FANNG1 commented 7 years ago

run a simple wordCount app, comparing the running time on yarn and k8s. jobs on k8s are much slower,

some time are wasted on pod start(10s more)
the map task execute time (espically the first task) also takes much more time than app on yarn(6s more). notice that k8s jobs takes more gc time, Is anyone else encounter this? and known why?
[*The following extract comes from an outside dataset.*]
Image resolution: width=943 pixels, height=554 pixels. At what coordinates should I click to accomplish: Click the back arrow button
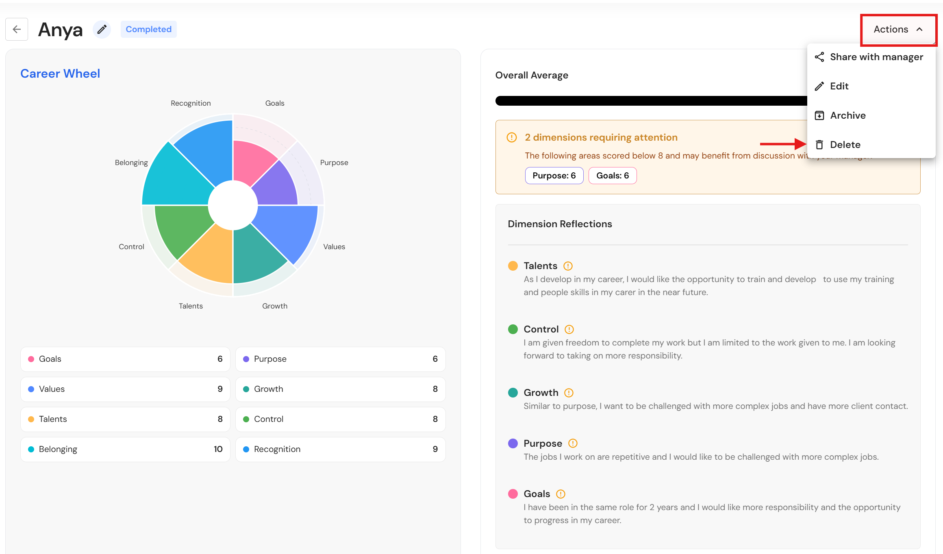coord(17,29)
FANNG1 commented 7 years ago

some configure:

spark.eventLog.dir hdfs://10.196.132.104:49000/spark/eventlog spark.history.fs.logDirectory hdfs://10.196.132.104:49000/spark/eventlog spark.eventLog.enabled true spark.dynamicAllocation.enabled true spark.dynamicAllocation.initialExecutors 1 spark.dynamicAllocation.maxExecutors 1 spark.executor.memory 1g spark.executor.cores 1 spark.driver.memory 1g

spark.shuffle.service.enabled true spark.kubernetes.shuffle.namespace default spark.kubernetes.shuffle.dir /data2/spark spark.local.dir /data2/spark spark.kubernetes.shuffle.labels app=spark-shuffle-service,spark-version=2.1.0

spark.kubernetes.executor.memoryOverhead 5000

FANNG1 commented 7 years ago

update logs, and could see task 0 on k8s tasks 10s, while on yarn takes only 4s. kubelet and NM are on the same machine, had same jvm paramters ,please skip the logs added for debug yarn executor log k8s executor log

FANNG1 commented 7 years ago

found the main reason is in k8s cpu limit is the same as cpu request, in this case is 1 cores, while in yarn, executor could exceed cpu request,add a pull request to add "spark.kubernetes.executor.limit.cores" to specify cpu limit of executor

ash211 commented 7 years ago

Great debugging @sandflee ! What you're proposing around cpu limits is definitely a plausible explanation for some of the discrepancy in performance between YARN and k8s.
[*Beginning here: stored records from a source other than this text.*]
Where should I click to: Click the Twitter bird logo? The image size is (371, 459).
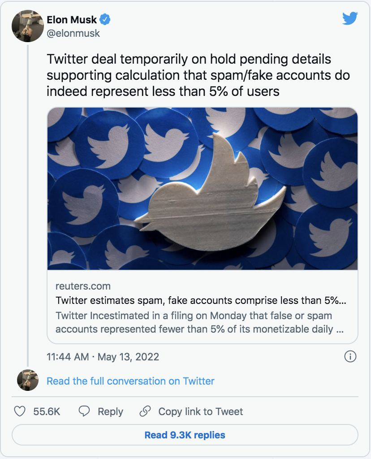pos(350,19)
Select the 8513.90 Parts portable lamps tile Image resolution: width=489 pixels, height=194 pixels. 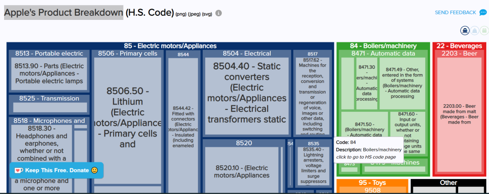(49, 73)
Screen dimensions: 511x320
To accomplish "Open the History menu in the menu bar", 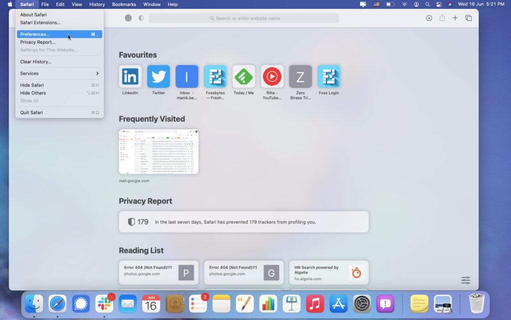I will pyautogui.click(x=97, y=4).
Looking at these YARN docs it appears that YARN doesn't do cpu limiting of a YARN container at the OS level without configuring cgroups, and because it's not on by default probably most YARN installations therefore don't have cpu limiting. So I suspect when a YARN scheduler allocates vcores to an application the number of cores is actually just an un-enforced request to the application, which may exceed the specified core usage either intentionally or unintentionally.

So in your testing you were probably comparing a strictly 1core executor in k8s against a 1core-but-actually-unlimited executor in YARN. Indeed those performance results should be different!

Bottom line is, making this core limit configurable makes sense to me.

I suspect in many of my own deployments I would want to emulate the YARN behavior of allowing the pod to use an unlimited amount of CPU on the kubelet, especially when no other pods are on the kubelet. Do you (or @foxish) know a way to set no cpu limit, or unlimited cpu?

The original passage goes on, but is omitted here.